• _TASK_
Transcribe word for word the lines below from the line with "Open the 江恩 menu" through the line with "You are a computer-use agent. 233x148 pixels.", ends included.

━━ MATERIAL SUPPLIED ━━

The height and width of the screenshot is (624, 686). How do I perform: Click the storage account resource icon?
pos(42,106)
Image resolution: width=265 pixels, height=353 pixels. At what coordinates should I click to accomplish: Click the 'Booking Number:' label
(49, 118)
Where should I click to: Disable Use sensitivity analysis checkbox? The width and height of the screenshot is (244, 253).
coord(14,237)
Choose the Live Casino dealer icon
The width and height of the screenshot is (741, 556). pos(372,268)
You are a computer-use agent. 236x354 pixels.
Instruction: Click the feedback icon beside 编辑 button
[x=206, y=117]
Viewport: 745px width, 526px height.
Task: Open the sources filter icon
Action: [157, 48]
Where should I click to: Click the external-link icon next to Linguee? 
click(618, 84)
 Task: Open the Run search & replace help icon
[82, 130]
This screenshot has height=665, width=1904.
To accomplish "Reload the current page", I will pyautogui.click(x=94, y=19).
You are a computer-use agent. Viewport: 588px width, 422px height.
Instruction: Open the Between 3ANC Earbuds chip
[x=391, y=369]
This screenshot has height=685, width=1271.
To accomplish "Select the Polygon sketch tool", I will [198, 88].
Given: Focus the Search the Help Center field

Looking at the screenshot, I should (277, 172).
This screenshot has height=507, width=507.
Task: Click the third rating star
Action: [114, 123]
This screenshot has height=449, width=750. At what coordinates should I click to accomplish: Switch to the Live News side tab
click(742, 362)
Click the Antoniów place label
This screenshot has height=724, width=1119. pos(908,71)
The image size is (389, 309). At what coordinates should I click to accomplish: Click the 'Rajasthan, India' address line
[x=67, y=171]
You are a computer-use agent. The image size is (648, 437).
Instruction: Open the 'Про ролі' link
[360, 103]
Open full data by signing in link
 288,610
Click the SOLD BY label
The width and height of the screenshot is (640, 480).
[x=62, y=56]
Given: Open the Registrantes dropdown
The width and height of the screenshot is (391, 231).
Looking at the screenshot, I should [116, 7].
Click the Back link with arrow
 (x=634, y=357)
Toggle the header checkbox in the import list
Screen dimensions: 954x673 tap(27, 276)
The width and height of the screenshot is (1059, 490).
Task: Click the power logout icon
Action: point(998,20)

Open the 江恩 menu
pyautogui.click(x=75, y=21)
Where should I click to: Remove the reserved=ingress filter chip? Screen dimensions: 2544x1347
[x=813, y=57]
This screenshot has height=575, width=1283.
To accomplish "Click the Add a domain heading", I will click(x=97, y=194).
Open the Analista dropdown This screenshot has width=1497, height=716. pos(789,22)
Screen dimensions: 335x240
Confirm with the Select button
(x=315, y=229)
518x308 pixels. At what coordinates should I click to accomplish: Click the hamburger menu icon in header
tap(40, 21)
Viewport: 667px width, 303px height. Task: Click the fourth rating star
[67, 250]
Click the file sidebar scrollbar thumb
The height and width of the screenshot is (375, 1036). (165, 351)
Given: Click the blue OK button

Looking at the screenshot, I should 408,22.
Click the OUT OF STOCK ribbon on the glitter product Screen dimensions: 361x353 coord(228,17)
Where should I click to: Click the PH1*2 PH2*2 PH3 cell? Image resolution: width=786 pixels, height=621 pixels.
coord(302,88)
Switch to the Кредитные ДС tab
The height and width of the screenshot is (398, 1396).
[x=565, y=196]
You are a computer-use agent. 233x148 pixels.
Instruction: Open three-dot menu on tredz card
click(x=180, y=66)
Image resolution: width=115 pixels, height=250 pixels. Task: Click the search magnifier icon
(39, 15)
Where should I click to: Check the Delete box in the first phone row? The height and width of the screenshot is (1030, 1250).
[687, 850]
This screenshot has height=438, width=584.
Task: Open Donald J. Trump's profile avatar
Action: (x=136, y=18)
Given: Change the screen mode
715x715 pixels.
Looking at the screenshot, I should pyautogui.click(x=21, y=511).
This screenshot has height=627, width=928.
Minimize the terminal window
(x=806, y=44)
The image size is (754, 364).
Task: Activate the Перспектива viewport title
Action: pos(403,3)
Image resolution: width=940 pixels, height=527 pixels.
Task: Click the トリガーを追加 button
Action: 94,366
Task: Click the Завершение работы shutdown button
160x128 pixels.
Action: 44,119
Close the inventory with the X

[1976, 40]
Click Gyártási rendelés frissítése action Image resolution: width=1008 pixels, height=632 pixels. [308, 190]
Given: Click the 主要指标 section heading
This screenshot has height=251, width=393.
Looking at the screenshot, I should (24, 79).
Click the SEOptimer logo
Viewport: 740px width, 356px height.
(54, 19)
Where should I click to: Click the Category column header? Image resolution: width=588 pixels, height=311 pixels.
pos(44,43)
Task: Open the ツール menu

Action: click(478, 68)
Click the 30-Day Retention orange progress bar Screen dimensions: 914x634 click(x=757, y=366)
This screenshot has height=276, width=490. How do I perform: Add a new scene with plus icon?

━━━

• _RESPONSE_
Open the 江恩 menu
pyautogui.click(x=75, y=21)
Where should I click to: Remove the reserved=ingress filter chip? Screen dimensions: 2544x1347
[x=813, y=57]
This screenshot has height=575, width=1283.
To accomplish "Click the Add a domain heading", I will click(x=97, y=194).
Open the Analista dropdown This screenshot has width=1497, height=716. pos(789,22)
Screen dimensions: 335x240
Confirm with the Select button
(x=315, y=229)
518x308 pixels. At what coordinates should I click to accomplish: Click the hamburger menu icon in header
tap(40, 21)
Viewport: 667px width, 303px height. Task: Click the fourth rating star
[67, 250]
Click the file sidebar scrollbar thumb
The height and width of the screenshot is (375, 1036). (165, 351)
Given: Click the blue OK button

Looking at the screenshot, I should 408,22.
Click the OUT OF STOCK ribbon on the glitter product Screen dimensions: 361x353 coord(228,17)
Where should I click to: Click the PH1*2 PH2*2 PH3 cell? Image resolution: width=786 pixels, height=621 pixels.
coord(302,88)
Switch to the Кредитные ДС tab
The height and width of the screenshot is (398, 1396).
[x=565, y=196]
You are a computer-use agent. 233x148 pixels.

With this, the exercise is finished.